Thursday, September 24, 2009

andThen andThen andThen... Scala, where's my car?

When I saw Dude Where's My Car?, several years ago with my wife (who is Chinese), she started laughing right as they pulled into the parking lot of a Chinese restaurant. I had no idea why, but she said to wait until the end of the scene. In the scene, after they order each item, a voice from the speaker says, "and then?" and continues after they run out of things to order until Ashton Kutcher eventually destroys the speaker in frustration. When the scene was over, I asked her why she started to laugh at the beginning of the scene. She said she had heard people quoting that at work, but she never realized that the Chinese name of the restaurant, which she saw at the beginning of the scene, was "And Then."

Appropriately, Scala defines infinite loops in actors using andThen. Here's how...

In Scala, one way to compose functions is "f andThen g", which is the same as
def newFunc[T](x: T) = g(f(x))
You can think of it as "evaluate f(x) and then evaluate g with that result". It's an easy way to chain functions and it's good for noncommutative operations, where "order matters," like matrix operations (the same type of idea you would use in implementing a safe navigation operator {quickly ducking for cover}).

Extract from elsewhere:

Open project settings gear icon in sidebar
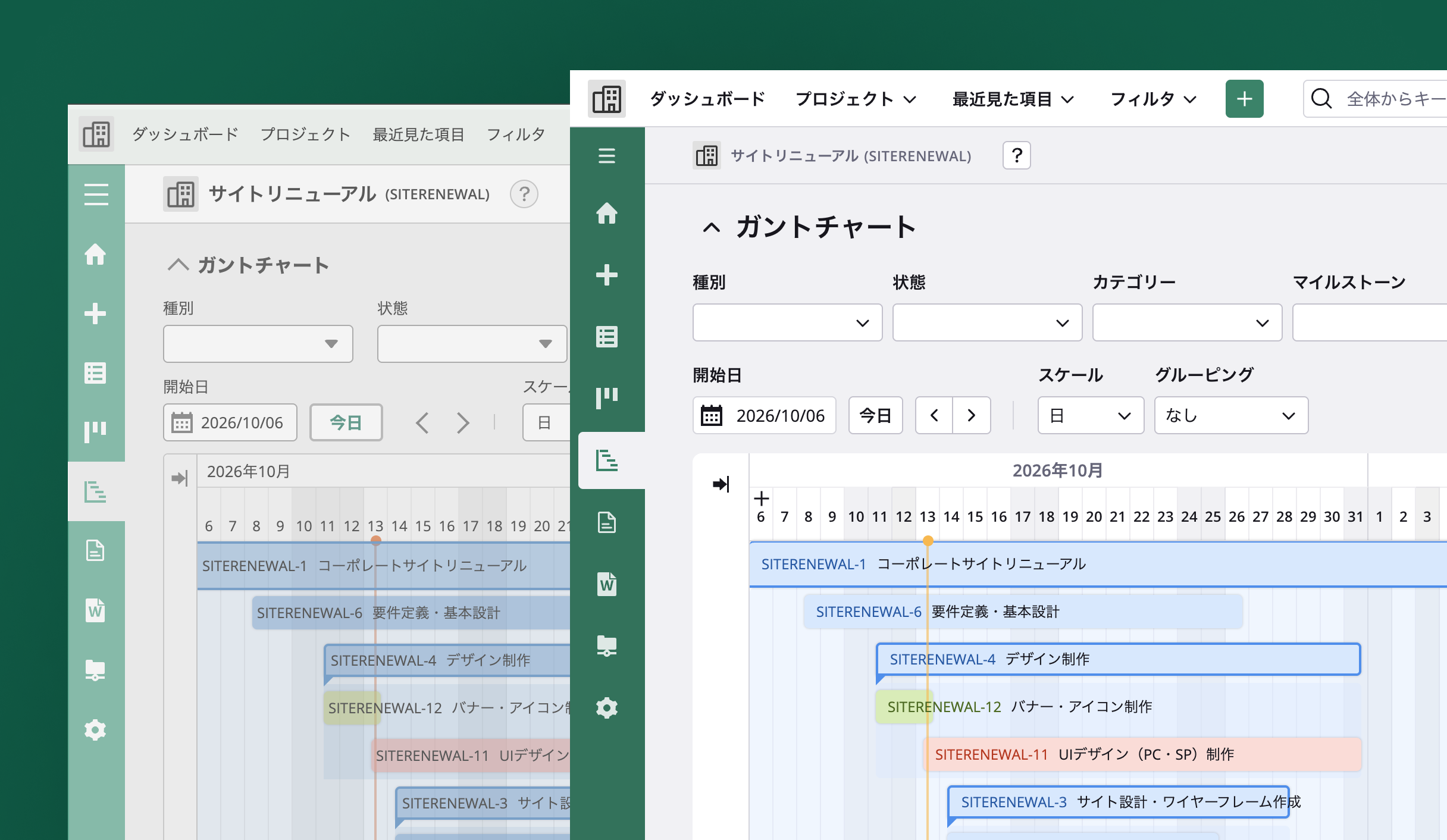Screen dimensions: 1447x840 click(x=607, y=708)
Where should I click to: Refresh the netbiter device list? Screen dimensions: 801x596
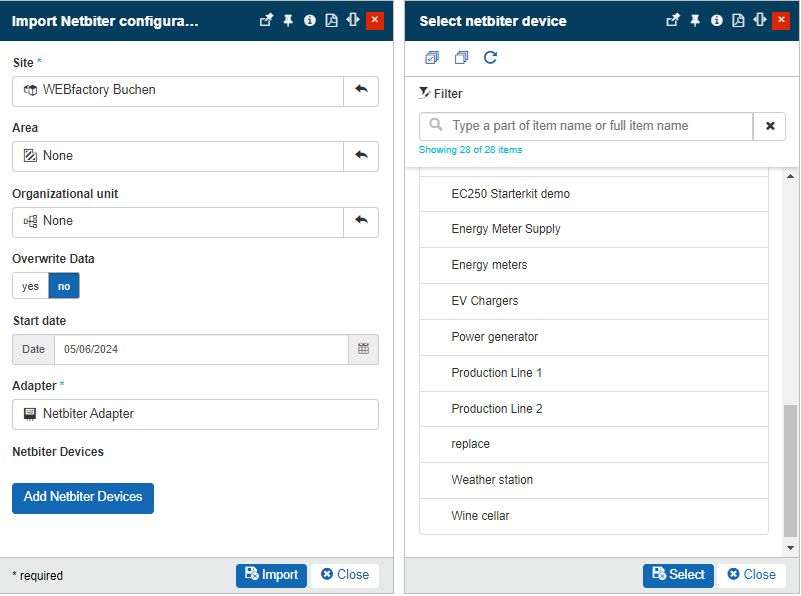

For instance, if you want make a function that takes a matrix, transposes it and inverts it and then returns the determinant, you could write that like this:
def transInv = transpose andThen invert andThen determinant
Those not familiar with functional programming will note the lack of arguments and return type in the definition of transInv. TransInv gets its arg types from transpose and its return type from determinant, so you can still use transInv(myMatrix). The definition of Function1[A, R].andThen is (here, Function1 takes an argument of type A and returns a result of type R):
def andThen[A](g: R => A): T1 => A = { x => g(apply(x)) }
Scala defines infinite loops in actors using andThen:
def loop(body: => Unit): Unit = body andThen loop(body)
So, if want to simulate the scene in Dude, Where's My Car?, using an actor, you can say:
loop {choose}
which translates to:
((_: Unit) => choose) andThen (_ => choose) andThen (_ => choose) andThen...

Monday, September 21, 2009

Xus: A Simple Peer-to-Peer Platform

A friend of mine wanted to implement peer-to-peer source code repositories with social networking features, like popularity ratings and such and Plexus was already on the way to being able to support something like that, so I decided to break out the back end of Plexus into a separate project, called Xus. We started talking about what such a thing could do.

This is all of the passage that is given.